Start of Block

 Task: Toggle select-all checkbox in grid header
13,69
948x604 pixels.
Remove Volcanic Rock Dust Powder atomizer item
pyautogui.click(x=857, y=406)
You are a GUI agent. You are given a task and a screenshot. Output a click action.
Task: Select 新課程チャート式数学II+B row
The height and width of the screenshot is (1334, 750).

End of Block
Start of Block

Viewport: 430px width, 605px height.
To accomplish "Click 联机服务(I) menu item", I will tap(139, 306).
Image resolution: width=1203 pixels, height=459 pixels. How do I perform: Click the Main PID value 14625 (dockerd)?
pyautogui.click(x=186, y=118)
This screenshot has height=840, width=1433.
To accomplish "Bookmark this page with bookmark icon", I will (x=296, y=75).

End of Block

Report how many lines in the material contain the word "will", writing the number and nothing more.

TASK RESULT -> 2